■ **WRITTEN INSTRUCTION**:
Output each line of the listing below as a numbered list, leaving out the blank lines.

Word and element pointing entries:
···

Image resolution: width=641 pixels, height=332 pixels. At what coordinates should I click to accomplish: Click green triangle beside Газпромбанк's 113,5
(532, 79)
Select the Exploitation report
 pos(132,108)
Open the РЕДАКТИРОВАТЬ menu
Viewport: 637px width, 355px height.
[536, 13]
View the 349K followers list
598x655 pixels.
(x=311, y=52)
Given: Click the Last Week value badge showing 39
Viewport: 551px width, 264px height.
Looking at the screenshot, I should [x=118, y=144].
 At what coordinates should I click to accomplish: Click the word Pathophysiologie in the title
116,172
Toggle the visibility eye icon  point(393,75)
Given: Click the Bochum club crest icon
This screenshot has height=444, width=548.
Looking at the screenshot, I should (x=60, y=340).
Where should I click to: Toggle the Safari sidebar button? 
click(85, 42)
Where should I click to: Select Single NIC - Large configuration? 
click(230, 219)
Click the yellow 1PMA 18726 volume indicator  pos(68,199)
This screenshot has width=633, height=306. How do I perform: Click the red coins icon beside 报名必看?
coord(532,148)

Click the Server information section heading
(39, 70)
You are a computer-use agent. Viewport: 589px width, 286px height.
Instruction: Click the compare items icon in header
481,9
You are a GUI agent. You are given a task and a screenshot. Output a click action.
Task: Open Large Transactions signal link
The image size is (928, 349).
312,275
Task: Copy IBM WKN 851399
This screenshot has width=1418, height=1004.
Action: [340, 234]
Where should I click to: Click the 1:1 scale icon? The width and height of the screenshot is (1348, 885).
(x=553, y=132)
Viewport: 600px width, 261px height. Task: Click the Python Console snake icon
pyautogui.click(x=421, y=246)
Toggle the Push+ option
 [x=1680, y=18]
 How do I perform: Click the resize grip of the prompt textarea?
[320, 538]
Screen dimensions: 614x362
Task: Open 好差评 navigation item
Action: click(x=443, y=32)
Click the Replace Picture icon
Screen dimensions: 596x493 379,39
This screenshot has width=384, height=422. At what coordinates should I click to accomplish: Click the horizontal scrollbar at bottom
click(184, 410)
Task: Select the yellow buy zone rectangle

···

■ **TASK SOLUTION**:
1. Image resolution: width=641 pixels, height=332 pixels. At what coordinates should I click to accomplish: Click green triangle beside Газпромбанк's 113,5
2. (532, 79)
3. Select the Exploitation report
4.  pos(132,108)
5. Open the РЕДАКТИРОВАТЬ menu
6. Viewport: 637px width, 355px height.
7. [536, 13]
8. View the 349K followers list
9. 598x655 pixels.
10. (x=311, y=52)
11. Given: Click the Last Week value badge showing 39
12. Viewport: 551px width, 264px height.
13. Looking at the screenshot, I should [x=118, y=144].
14.  At what coordinates should I click to accomplish: Click the word Pathophysiologie in the title
15. 116,172
16. Toggle the visibility eye icon  point(393,75)
17. Given: Click the Bochum club crest icon
18. This screenshot has height=444, width=548.
19. Looking at the screenshot, I should (x=60, y=340).
20. Where should I click to: Toggle the Safari sidebar button? 
21. click(85, 42)
22. Where should I click to: Select Single NIC - Large configuration? 
23. click(230, 219)
24. Click the yellow 1PMA 18726 volume indicator  pos(68,199)
25. This screenshot has width=633, height=306. How do I perform: Click the red coins icon beside 报名必看?
26. coord(532,148)
27. Click the Server information section heading
28. (39, 70)
29. You are a computer-use agent. Viewport: 589px width, 286px height.
30. Instruction: Click the compare items icon in header
31. 481,9
32. You are a GUI agent. You are given a task and a screenshot. Output a click action.
33. Task: Open Large Transactions signal link
34. The image size is (928, 349).
35. 312,275
36. Task: Copy IBM WKN 851399
37. This screenshot has width=1418, height=1004.
38. Action: [340, 234]
39. Where should I click to: Click the 1:1 scale icon? The width and height of the screenshot is (1348, 885).
40. (x=553, y=132)
41. Viewport: 600px width, 261px height. Task: Click the Python Console snake icon
42. pyautogui.click(x=421, y=246)
43. Toggle the Push+ option
44.  [x=1680, y=18]
45.  How do I perform: Click the resize grip of the prompt textarea?
46. [320, 538]
47. Screen dimensions: 614x362
48. Task: Open 好差评 navigation item
49. Action: click(x=443, y=32)
50. Click the Replace Picture icon
51. Screen dimensions: 596x493 379,39
52. This screenshot has width=384, height=422. At what coordinates should I click to accomplish: Click the horizontal scrollbar at bottom
53. click(184, 410)
54. Task: Select the yellow buy zone rectangle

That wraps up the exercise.